Neredeyse başka hiçbir şehir gibi, New York da özgürlük ve bireyselliğin sembolüdür. Sokaklardaki nabız gibi atan yaşam, kişisel gelişime yer açar ve canlı bir kültür alışverişi sunar. Sıra dışı bir sanat ortamına sahip bir semt, alışılmışın dışında biraz gelişti. Oldukça az sayıda sanatçı ve sanatsever, Bronx'u çerçeveli resimlerden ziyade grafiti ile ilişkilendirir. Bronx, bölgedeki sanatçılar için sembolik olan bir müzik tarzı olan hip-hop anlamına gelir. Kendinizi şımartmayın, tür sınırlarının üstesinden gelin ve sanatı kişisel bir çalışmaya dönüştürme özgürlüğünü elde edin. Ikahl Beckford Jamaika'da doğdu ve çocukluğunu New York'ta geçirdi. Sanatsal tutkuları, belirli bir yön belirtmeden erken bir aşamada teşvik edildi. Renk tasarımına olan tutkusuna ek olarak, Ikahl müzik ve şiir için bir aşk geliştirdi. Beckford için sanat, hayallerini hayata geçirdiği bir araçtır. Örnekleme araçları fırçalar, kalemler, mürekkep ve heykeldir.
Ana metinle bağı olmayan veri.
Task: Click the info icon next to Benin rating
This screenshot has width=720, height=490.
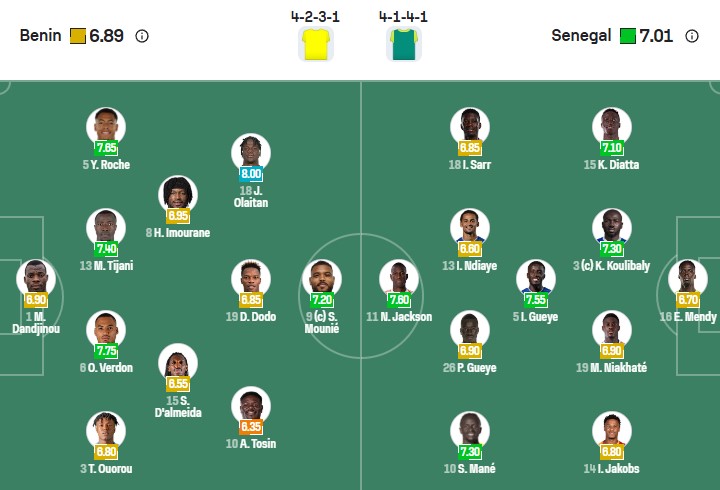Action: pos(142,36)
Beckford, yaratıcılığını ruhunun çığlığı, bilinçli düşüncelerin ekrana aktarılması olarak tanımlıyor. Onun için resim bir nehir, bir duygu akışı ve insanlık sevgisidir. Sanatçının eseri, her insanın zihinsel dünyası kadar çeşitlidir. Sanat eleştirmenleri, stili sınıflandırmayı zor buluyor. Temsiller soyuttur, artık gerçek değildirler, ancak nadiren biçimden tamamen ayrılırlar. Wassily Kandinsky bir keresinde dünya ne kadar korkutucu olursa sanatın daha soyut hale geldiğini söylemişti. Ikahl Beckford'un dünyasındaki şekiller ve renkler var ve gerçeğe atıfta bulunuyor. Müzik sevgisi ve kadınlarla yoğun ilişki içine akar. Yalnızca geniş çizgilerle hayat bulan, yumuşak, akıcı, hareket dolu bedenler. Güç, feminen, zarif ve kendine güvenen semboller olarak kadınlar. Hayata ve insanlığa duyulan takdirin her fırça darbesine aktığı tablolardır. Beckford'un çalışmasında tutarlı bir unsur arayan sanatseverler, bunu onun hareket anlayışında ve enerjik uygulamasında bulacaklar.
Ikahl Beckford, çok yönlü tarzıyla farklı gruplardan insanlara hitap etmek istiyor. Sanatçı hatıralar yaratmak istiyor. Sanatında, Karayipler'deki anavatanının kültürel nüanslarını, Afrika yankılarına sahip motiflere benzer bir yoğunlukta ele alıyor. Güç ve gücün sembolü olarak aslan, İkahl'ın tasvirlerinde tekrar eden temalardan biridir. Güçlü ve canlı bir yele ile resimler benzersiz bir enerji yayar. Ikahl Beckford'un amacı hayata sevgi ve neşe yaymak, dili resim yapmak ve en iyi ödül, izleyicinin eserlerinde tatmin bulduğu zamandır.